The coronavirus pandemic has shed light on many people's best qualities, but unfortunately, the COVID-19 crisis has brought out the worst in others -- including scam artists.

Watch: Meet Two People Scammed by the Same Woman

The Doctors welcome Heidi, who says her life was ruined by an alleged serial scam artist Kate, who rented a room from her. Heidi tells us the renter has only paid rent for 1 out of the 12 months she has been living with her and refused to leave the home. The homeowner claims the renter has 3 felonies and two arrest warrants. We are also joined by Matt, who was also allegedly scammed by Kate when he sublet her a room. He claims she did not pay rent and stayed in the home past his lease agreement, something he says cost him over 20,000 dollars. Kate and her attorney did not respond to The Doctors' request for comment.

To help others avoid scams like the one Heidi and Matt allegedly experienced, we are joined by body language expert Janine Driver to share her advice and tips. She says the pandemic has created a wealth of opportunities for scam artists and warns viewers about being contacted about the following, which The Federal Trade Commission also cautions about:

  • Being contacted about getting a COVID-19 test, virus protection products, or a vaccine
  • Text messages, phone calls, or emails regarding the virus that prey on people's fears - the FTC notes a contact tracer will never ask for money for personal financial information
  • Robocalls about health insurance or work-from-home opportunities
  • Emails or calls from places claiming to be the CDC or the World Health Organization
  • Unfamiliar people or organizations reaching out regarding donations, the FTC says to never donate with cash, gift cards, or by wiring money

Janine tells Dr. Ian Smith says when stress is high, our defenses lower and we tend to second-guess our gut feelings. She says if you believe you have been scammed, to immediately alert the authorities.
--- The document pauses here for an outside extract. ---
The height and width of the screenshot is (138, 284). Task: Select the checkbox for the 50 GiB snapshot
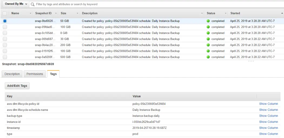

Watch: How to Avoid Being a Victim of the Scamdemic

When it comes to detecting a liar or a scam artist, Janine says the red flags usually appear in the first few seconds of interacting with someone and says body language indicators like a smirk or a shoulder shrug could be a sign of someone not being honest. The body language expert also says if you ask a question and the reply is another question or an attempt to make you feel guilty for your inquiry, these could also be serious red flags. She also says "flattery with an embedded command" is a sign of a possible scam. For instance, a potential renter telling you, "You are so smart to rent this room to me," could be a sign of a scam artist at work. 

If you encounter any of these, "You should run for the hills," Janine says. Get even more tips from the body language expert that may help you avoid being scammed in her book, "You Can't Lie to Me: The Revolutionary Program to Supercharge Your Inner Lie Detector and Get to the Truth."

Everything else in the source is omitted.